> _Action item_
When you reach the line containing "Identify the click" in the data below, begin returning lines exactly as written, and stop once the line containing "Наружные блоки VRF-системы (446, 1148)" has been returned.

───── Extracted records

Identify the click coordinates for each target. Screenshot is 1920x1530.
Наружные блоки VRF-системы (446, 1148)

──────────
───── Extracted records

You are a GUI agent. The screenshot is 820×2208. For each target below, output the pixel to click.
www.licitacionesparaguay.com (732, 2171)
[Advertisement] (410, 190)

──────────

> _The answer_
Identify the click coordinates for each target. Screenshot is 1920x1530.
Наружные блоки VRF-системы (446, 1148)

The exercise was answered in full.